Just Kids: Patti Smith and Robert Mapplethorpe

This post originally appeared Dec. 8, 2010

In 1967, the twenty-three-year-old Patti Smith left her aimless life in southern New Jersey to try her luck in New York City. Seeking what, exactly? A job? A job in the arts? Something tangible? Perhaps. But more a sense of transcendent liberation and self-expression fueled by her sense that, ultimately, she would make her own way in the world.

It turned out she quickly found a soul mate to help make this journey. Arriving at a friend’s apartment, she viewed a beautiful man with a faun-like head, asleep.

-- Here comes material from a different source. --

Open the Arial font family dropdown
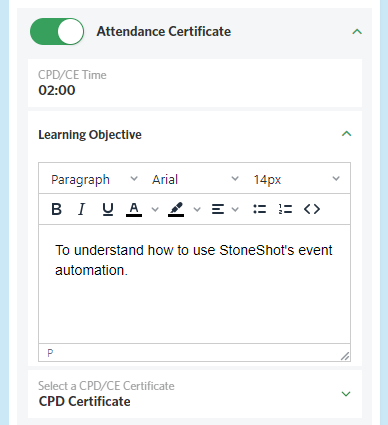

She lost track of this youth but then found him again, and he introduced himself. 

“My name is Bob.”
“Bob,” I said, really looking at him for the first time. “Somehow you don’t seem like a Bob to me. Is it okay if I call you Robert?”

It was Robert Mapplethorpe, another artistic scuffler in the city, another visionary convinced of his own ultimate success.

Patti Smith tells the story of her relationship with Mapplethorpe against the backdrop of the 1970s and 1980s in her affecting and lovely memoir, Just Kids. It recently won the National Book Award for nonfiction. During the 1970s Smith established herself as a poet, artist, rocker, and all-around American troubadour in the tradition of Walt Whitman; her career is ongoing today. Mapplethorpe, in his wholehearted belief of Smith, was essential to her career and sense of self. She reciprocated that belief, and they remained close even after Mapplethorpe finished the long process of coming out as a gay man.

Smith writes in a brief afterword to Just Kids that she always intended “one day to write our story,” and this is the fulfillment of that promise. The book begins and ends with his final days, dying of AIDS in 1989. In the first scene, Smith listens to his labored breathing over the phone on the night he passed away. At the end, she tells about the last time they spoke and his falling asleep: “So my last image was as the first. A sleeping youth cloaked in light, who opened his eyes with a smile of recognition for someone had never been a stranger.” When word came of Mapplethorpe’s death, Smith played Puccini’s aria “Vissi d’arte” from Tosca: I have lived for love, I have lived for Art. Just Kids shows how great art comes from great love.